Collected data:
'''

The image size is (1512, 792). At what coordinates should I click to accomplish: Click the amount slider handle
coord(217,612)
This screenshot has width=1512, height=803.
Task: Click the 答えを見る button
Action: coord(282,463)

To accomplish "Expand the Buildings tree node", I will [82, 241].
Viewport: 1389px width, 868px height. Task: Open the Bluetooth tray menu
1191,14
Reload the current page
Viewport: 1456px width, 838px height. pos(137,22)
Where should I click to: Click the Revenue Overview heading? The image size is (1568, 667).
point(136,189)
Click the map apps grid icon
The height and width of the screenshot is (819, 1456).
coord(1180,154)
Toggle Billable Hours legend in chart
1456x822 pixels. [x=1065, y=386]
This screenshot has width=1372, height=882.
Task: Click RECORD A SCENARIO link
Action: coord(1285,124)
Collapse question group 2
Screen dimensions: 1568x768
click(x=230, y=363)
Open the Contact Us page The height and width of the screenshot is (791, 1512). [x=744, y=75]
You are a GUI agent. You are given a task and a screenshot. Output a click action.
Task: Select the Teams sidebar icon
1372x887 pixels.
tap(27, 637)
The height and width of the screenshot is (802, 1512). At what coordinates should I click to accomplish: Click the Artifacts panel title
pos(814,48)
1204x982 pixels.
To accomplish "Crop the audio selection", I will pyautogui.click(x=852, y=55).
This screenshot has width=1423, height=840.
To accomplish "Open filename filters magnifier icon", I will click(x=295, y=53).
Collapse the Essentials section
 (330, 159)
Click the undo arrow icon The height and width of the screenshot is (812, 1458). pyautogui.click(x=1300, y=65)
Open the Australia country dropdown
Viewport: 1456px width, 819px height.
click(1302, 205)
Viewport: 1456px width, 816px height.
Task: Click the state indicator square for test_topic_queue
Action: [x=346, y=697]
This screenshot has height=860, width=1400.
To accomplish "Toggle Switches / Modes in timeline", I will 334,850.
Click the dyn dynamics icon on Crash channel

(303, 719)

'''

* What you will do
Return each line above exactly as it appears.

* Task result
The image size is (1512, 792). At what coordinates should I click to accomplish: Click the amount slider handle
coord(217,612)
This screenshot has width=1512, height=803.
Task: Click the 答えを見る button
Action: coord(282,463)

To accomplish "Expand the Buildings tree node", I will [82, 241].
Viewport: 1389px width, 868px height. Task: Open the Bluetooth tray menu
1191,14
Reload the current page
Viewport: 1456px width, 838px height. pos(137,22)
Where should I click to: Click the Revenue Overview heading? The image size is (1568, 667).
point(136,189)
Click the map apps grid icon
The height and width of the screenshot is (819, 1456).
coord(1180,154)
Toggle Billable Hours legend in chart
1456x822 pixels. [x=1065, y=386]
This screenshot has width=1372, height=882.
Task: Click RECORD A SCENARIO link
Action: coord(1285,124)
Collapse question group 2
Screen dimensions: 1568x768
click(x=230, y=363)
Open the Contact Us page The height and width of the screenshot is (791, 1512). [x=744, y=75]
You are a GUI agent. You are given a task and a screenshot. Output a click action.
Task: Select the Teams sidebar icon
1372x887 pixels.
tap(27, 637)
The height and width of the screenshot is (802, 1512). At what coordinates should I click to accomplish: Click the Artifacts panel title
pos(814,48)
1204x982 pixels.
To accomplish "Crop the audio selection", I will pyautogui.click(x=852, y=55).
This screenshot has width=1423, height=840.
To accomplish "Open filename filters magnifier icon", I will click(x=295, y=53).
Collapse the Essentials section
 (330, 159)
Click the undo arrow icon The height and width of the screenshot is (812, 1458). pyautogui.click(x=1300, y=65)
Open the Australia country dropdown
Viewport: 1456px width, 819px height.
click(1302, 205)
Viewport: 1456px width, 816px height.
Task: Click the state indicator square for test_topic_queue
Action: [x=346, y=697]
This screenshot has height=860, width=1400.
To accomplish "Toggle Switches / Modes in timeline", I will 334,850.
Click the dyn dynamics icon on Crash channel

(303, 719)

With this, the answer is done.